Шрифт:
— ...Старший — преуспевающий коммерсант, патронируемый в Крыму самим Врангелем. Сын Шабеко просто совершал операции от имени самого главнокомандующего. Не помню уж, как его звали... Он убедил отца войти в какую-то комиссию по наблюдению за операциями с казной. А это была просто грандиозная афера, которой доверчивые люди вроде моего учителя создали солидную, честную вывеску. Казну между тем скрытно переправили в Каттаро и начали быстро продавать всем желающим. Вам что-нибудь известно об этом?
— Да, что-то я слышала, когда находилась в Югославии. Но я была так далека от этого, Лев, — Ксения замолчала, задумалась. — И что же дальше?
— Сын Шабеко подставил отца под удар без колебаний. Его имя, авторитет серьезного ученого — без всякого зазрения совести. Однако профессор каким-то образом дознался до всего и отправился собирать неоспоримые доказательства, чтобы предъявить их Врангелю. Он совершенно не догадывался, что все происходит с ведома Врангеля и его присных, свивших гнездо в Париже. А когда понял, прозрел совершенно. Учитель собирался выступить в прессе с разоблачением, но ни одна газета не захотела печатать его. К величайшему сожалению, именно в этот момент я вынужден был оставить его, ибо получил предложение ехать в Берлин, в газету «Накануне», чтобы занять место редактора по отделу международных новостей. Оставив беспомощного старика, я поехал в Берлин, где вскоре понял, что работа и «Накануне» решительно не для меня: идеи не те. Но это к слову: не обо мне речь!.. Профессор Шабеко продолжал свои разоблачения, уже многие поверили ему. В результате — ночное разбойное нападение. Полагаю, инспирированное кем-либо из группы, продававшей серебро и золото. Моему учителю чудом удалось избежать смерти. Однако сильнейший удар в голову вызвал, видно, необратимые последствия. Профессор почувствовал, что день ото дня теряет разум. Он не смог выдержать подобной пытки — однажды открыл газ и покончил с собой.

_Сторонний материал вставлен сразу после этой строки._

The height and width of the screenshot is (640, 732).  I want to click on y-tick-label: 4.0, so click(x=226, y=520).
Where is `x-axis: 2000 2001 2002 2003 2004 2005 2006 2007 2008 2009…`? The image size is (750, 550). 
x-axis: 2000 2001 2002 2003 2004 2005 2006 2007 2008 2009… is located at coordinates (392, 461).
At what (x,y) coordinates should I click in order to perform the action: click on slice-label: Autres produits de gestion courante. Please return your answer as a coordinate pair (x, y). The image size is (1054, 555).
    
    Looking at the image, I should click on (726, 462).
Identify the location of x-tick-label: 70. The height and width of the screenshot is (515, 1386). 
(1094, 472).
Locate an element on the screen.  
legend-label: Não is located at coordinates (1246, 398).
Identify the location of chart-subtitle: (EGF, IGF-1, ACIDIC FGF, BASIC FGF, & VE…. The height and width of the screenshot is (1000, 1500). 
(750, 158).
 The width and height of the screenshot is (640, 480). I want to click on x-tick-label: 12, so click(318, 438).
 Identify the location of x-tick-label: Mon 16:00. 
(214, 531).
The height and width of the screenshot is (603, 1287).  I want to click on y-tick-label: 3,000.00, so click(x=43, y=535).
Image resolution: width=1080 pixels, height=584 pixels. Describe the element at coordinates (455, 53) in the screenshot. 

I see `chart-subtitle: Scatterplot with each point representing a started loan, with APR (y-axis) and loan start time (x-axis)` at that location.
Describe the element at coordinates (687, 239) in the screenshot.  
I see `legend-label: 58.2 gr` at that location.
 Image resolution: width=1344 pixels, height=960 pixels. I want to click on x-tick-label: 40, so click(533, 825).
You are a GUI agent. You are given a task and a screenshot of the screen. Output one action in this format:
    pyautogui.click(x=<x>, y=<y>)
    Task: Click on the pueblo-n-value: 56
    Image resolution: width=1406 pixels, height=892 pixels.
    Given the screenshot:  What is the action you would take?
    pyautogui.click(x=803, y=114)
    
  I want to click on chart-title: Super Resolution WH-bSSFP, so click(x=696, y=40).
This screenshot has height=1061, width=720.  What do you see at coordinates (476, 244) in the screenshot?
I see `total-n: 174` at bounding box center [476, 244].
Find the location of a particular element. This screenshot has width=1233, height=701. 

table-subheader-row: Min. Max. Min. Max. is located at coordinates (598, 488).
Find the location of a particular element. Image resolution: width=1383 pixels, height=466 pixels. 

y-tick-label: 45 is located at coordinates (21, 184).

— Какой ужас вы рассказываете. Лев!
— Мир его праху. Это был великий ум, Ксения Николаевна... И знаете, в дни, когда мы жили вместе в Париже, он часто, бывало, вспоминал свое крымское житье. И обоих своих сыновей. Младший — если не изменяет мне память! — погиб на германском фронте, и отец оплакивал его всегда с большой любовью и нежностью. Вспоминал он часто и своих соседей, ваших родных, Ксения Николаевна. Это ведь ваш дед был героем войны с турками? Не припомню лишь, как он называл князя... Вадим Николаевич — как будто? Генерал?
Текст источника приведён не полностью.